SlimScents LLC of Marlton, N.J., sells a $50 set of three pen-shaped inhalers, which it says last four to six weeks before losing their scent. Glacier Point Solutions Inc., of Long Beach, Calif., sells an $18 package of three Happy Scent jars -- peppermint, banana and green apple -- which it says last a year. Both products are designed to be sniffed five minutes before eating.
Another method is crystals you sprinkle on your food before eating. A six-month 'starter kit' of Sensa crystals, from Intelligent Beauty LLC, of El Segundo, Calif., costs $289. The kit includes a new set of two types of crystals -- one for sweet and one for other food -- each month. On its website, Intelligent Beauty says the crystals, which it calls tastants, are designed to 'trigger your 'I feel full' signal.'
The idea that scent can help you lose weight is 'intriguing,' says Louis J. Aronne director of the Comprehensive Weight Control Program at NewYork-Presbyterian Hospital/Weill Cornell Medical Center in New York. But the research done so far is 'not adequate' to show the currently marketed products work, he says.

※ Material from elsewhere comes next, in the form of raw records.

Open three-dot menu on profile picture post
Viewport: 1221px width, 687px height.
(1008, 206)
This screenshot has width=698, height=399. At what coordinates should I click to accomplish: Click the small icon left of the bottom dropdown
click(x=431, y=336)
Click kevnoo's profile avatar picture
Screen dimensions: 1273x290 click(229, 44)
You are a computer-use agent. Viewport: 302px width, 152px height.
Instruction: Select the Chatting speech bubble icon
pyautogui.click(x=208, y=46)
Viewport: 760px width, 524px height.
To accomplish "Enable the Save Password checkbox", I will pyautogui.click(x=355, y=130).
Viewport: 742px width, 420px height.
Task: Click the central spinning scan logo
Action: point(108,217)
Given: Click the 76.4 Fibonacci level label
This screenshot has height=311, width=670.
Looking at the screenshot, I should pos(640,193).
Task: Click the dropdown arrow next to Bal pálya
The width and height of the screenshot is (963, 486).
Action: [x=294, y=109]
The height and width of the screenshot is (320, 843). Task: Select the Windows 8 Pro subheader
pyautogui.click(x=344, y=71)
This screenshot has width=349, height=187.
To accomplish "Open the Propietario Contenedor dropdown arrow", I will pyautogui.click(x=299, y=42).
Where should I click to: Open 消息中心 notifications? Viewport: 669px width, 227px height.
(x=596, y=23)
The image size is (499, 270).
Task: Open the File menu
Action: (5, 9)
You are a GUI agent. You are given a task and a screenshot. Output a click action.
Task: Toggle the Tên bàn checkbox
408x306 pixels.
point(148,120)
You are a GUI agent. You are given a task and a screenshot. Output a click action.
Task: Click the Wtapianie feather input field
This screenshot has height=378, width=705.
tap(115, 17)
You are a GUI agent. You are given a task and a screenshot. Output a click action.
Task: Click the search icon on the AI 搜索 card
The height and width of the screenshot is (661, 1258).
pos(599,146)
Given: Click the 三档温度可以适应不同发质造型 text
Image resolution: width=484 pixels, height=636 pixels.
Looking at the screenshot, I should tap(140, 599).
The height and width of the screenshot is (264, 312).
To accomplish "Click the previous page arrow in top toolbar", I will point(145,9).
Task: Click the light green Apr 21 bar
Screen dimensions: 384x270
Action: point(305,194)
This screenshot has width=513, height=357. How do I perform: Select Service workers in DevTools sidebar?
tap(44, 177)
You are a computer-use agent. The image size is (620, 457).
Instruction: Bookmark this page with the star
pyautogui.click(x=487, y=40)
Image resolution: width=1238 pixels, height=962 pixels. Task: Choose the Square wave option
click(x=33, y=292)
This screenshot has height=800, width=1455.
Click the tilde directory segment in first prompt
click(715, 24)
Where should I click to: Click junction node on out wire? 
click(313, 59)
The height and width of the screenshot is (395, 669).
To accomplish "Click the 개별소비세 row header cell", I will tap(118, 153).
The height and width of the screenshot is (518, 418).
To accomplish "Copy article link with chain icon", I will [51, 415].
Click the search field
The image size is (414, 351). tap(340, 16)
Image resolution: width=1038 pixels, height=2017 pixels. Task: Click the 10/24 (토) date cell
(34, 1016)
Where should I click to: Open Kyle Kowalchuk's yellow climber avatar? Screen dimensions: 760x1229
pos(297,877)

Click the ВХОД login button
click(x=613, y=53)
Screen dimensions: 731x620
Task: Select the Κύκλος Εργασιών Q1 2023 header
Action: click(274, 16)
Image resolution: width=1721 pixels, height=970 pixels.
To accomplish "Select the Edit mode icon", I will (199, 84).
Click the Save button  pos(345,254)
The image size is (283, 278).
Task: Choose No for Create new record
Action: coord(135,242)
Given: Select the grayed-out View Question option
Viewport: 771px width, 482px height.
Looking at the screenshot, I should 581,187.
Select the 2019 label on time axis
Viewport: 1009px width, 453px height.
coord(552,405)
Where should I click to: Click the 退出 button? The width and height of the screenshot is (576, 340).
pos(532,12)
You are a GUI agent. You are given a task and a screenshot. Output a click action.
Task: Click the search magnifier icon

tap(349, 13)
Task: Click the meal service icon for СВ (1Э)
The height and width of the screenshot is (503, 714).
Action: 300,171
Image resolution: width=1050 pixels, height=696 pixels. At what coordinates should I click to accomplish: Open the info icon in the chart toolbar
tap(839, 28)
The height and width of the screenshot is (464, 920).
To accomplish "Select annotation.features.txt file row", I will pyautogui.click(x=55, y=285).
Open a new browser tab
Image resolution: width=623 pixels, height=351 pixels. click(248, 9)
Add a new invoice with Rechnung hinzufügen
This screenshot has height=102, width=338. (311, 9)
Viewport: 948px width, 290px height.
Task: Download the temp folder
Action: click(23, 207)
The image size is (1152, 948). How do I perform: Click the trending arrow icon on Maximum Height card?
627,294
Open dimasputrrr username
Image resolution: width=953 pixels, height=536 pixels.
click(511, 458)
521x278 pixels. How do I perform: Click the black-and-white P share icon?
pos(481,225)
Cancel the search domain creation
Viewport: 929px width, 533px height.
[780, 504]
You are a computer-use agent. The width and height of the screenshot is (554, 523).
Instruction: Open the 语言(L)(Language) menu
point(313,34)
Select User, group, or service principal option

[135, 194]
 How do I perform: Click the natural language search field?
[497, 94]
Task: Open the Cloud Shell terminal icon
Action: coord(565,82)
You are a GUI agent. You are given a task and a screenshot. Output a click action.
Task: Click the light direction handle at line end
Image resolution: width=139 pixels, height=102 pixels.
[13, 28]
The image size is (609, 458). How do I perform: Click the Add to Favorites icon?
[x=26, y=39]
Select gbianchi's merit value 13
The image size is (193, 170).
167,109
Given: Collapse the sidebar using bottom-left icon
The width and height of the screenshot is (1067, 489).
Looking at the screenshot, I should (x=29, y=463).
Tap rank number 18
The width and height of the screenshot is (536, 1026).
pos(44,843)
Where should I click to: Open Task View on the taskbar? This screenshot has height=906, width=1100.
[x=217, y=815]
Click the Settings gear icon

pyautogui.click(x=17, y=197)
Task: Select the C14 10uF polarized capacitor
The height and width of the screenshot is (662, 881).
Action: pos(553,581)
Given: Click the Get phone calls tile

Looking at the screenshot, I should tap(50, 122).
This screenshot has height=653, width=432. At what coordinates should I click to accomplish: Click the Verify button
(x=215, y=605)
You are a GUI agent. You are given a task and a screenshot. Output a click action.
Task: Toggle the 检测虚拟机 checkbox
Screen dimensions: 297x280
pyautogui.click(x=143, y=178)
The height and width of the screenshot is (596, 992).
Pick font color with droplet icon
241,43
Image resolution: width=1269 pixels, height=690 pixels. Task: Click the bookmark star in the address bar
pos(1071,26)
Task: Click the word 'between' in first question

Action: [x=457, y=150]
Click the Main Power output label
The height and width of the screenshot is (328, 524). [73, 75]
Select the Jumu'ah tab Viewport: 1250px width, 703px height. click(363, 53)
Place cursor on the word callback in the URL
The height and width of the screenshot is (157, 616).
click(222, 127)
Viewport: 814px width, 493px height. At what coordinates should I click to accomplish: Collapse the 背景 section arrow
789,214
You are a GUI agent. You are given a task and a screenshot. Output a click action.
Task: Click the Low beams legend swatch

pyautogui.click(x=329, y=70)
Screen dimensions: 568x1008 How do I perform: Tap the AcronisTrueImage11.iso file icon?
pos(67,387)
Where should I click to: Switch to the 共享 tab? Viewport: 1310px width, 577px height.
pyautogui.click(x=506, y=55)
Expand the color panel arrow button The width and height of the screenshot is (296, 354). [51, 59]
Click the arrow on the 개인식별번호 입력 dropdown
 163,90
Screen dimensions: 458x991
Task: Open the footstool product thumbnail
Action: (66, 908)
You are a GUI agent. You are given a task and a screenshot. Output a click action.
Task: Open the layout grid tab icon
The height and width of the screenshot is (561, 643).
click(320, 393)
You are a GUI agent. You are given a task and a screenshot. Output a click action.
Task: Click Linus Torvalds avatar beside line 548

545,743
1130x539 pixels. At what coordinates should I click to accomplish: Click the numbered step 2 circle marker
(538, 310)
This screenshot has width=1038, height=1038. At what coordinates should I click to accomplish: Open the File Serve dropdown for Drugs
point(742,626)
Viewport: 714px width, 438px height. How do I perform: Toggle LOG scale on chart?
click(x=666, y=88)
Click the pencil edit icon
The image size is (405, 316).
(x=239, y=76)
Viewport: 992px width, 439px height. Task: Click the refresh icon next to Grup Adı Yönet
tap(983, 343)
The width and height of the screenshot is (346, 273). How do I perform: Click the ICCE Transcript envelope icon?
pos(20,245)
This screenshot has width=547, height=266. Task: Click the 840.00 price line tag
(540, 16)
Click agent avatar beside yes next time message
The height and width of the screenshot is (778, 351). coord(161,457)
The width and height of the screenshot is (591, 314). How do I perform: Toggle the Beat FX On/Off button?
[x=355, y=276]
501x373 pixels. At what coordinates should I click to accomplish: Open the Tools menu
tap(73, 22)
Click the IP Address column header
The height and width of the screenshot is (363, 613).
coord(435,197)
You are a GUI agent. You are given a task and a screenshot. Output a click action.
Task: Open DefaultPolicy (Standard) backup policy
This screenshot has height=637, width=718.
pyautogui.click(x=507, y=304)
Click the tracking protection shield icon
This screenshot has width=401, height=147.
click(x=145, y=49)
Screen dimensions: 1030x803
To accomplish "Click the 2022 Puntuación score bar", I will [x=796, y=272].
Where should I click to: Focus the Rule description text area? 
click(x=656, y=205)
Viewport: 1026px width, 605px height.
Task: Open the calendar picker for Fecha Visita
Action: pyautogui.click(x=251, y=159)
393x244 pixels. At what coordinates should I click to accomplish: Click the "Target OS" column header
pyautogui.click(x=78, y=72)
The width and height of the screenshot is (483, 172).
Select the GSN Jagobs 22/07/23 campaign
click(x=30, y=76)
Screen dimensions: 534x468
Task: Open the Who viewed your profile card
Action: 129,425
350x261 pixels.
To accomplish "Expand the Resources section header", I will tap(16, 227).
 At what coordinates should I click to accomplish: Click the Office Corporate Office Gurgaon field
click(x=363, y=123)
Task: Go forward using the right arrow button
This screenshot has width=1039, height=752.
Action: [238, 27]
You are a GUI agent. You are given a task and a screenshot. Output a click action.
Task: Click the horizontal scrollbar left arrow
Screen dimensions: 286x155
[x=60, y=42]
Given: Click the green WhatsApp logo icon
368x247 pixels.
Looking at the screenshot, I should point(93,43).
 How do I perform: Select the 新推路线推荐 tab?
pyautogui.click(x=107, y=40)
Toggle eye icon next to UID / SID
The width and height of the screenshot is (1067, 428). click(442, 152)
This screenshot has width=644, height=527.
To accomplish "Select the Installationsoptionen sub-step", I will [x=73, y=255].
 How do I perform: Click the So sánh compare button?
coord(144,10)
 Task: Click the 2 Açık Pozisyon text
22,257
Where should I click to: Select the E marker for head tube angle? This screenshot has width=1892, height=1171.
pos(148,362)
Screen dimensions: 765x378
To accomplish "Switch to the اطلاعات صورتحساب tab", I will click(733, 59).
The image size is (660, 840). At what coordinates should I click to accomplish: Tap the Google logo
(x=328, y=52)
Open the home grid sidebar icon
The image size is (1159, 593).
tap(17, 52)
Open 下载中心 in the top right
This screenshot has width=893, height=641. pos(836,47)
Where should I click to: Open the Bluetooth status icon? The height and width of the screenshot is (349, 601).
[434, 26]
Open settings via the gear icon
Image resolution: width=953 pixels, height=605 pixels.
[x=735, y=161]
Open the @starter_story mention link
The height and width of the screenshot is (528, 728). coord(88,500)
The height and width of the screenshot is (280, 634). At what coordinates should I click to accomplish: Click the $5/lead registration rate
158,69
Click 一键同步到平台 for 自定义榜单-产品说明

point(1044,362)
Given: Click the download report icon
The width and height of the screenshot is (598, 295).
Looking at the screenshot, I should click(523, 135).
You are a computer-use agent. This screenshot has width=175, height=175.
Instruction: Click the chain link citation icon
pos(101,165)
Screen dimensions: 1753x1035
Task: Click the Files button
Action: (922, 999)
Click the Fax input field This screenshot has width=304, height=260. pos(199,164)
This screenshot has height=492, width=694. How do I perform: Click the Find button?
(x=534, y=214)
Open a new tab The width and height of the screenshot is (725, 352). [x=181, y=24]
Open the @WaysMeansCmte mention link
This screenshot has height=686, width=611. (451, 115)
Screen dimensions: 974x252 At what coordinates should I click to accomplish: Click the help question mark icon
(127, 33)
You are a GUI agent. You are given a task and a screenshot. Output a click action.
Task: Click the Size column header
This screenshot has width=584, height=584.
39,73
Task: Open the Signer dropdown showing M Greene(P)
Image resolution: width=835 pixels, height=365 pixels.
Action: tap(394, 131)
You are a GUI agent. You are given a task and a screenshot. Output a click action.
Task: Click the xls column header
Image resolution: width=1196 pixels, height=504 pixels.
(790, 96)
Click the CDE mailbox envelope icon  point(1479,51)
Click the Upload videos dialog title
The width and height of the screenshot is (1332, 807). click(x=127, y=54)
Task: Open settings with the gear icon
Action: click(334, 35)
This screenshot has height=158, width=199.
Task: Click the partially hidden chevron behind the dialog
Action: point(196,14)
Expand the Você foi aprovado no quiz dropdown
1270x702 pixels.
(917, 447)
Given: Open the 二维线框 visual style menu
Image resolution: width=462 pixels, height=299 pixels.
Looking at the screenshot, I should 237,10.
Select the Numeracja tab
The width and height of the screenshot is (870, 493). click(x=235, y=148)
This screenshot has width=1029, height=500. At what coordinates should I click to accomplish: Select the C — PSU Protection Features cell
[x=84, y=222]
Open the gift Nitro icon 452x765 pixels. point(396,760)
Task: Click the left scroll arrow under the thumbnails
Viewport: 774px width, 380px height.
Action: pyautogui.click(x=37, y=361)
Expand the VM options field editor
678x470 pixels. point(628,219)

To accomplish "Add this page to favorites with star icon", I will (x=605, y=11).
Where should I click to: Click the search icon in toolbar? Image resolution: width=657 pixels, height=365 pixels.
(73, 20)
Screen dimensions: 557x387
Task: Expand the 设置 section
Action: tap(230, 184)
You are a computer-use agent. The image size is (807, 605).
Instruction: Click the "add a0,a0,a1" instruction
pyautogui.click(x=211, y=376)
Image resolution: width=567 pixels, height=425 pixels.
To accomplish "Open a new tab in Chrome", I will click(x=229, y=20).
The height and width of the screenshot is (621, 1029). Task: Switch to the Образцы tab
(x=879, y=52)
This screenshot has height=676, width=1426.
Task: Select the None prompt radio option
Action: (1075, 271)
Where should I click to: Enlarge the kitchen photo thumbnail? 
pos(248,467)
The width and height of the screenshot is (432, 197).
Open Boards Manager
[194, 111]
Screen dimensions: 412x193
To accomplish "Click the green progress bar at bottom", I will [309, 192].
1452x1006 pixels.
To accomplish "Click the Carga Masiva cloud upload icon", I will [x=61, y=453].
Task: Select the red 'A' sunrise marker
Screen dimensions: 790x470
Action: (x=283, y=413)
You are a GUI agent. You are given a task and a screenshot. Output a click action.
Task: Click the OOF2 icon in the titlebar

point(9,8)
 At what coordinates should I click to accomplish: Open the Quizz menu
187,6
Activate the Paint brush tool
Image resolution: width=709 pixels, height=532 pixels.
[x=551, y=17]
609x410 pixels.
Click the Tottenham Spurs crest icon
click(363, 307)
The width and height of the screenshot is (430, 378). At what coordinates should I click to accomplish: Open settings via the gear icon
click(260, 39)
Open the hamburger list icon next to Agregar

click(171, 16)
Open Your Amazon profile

Intelligent Beauty says participants lost an average 30.5 pounds over six months in a 1,436-person study conducted by Alan Hirsch, a scientist it describes as the 'founder' of its weight-loss system. However, Intelligent Beauty -- which puts Dr. Hirsch's photo on its Sensa packages -- declined to answer questions about the study or whether Dr. Hirsch is on staff at the company, whether he has an ownership stake or whether he receives financial compensation from sale of the product. Intelligent Beauty initially set up a phone interview with Dr. Hirsch and then cancelled it, citing an 'urgent matter.' Dr. Hirsch, an assistant professor of psychiatry at Rush University Medical Center in Chicago, didn't return a call seeking comment.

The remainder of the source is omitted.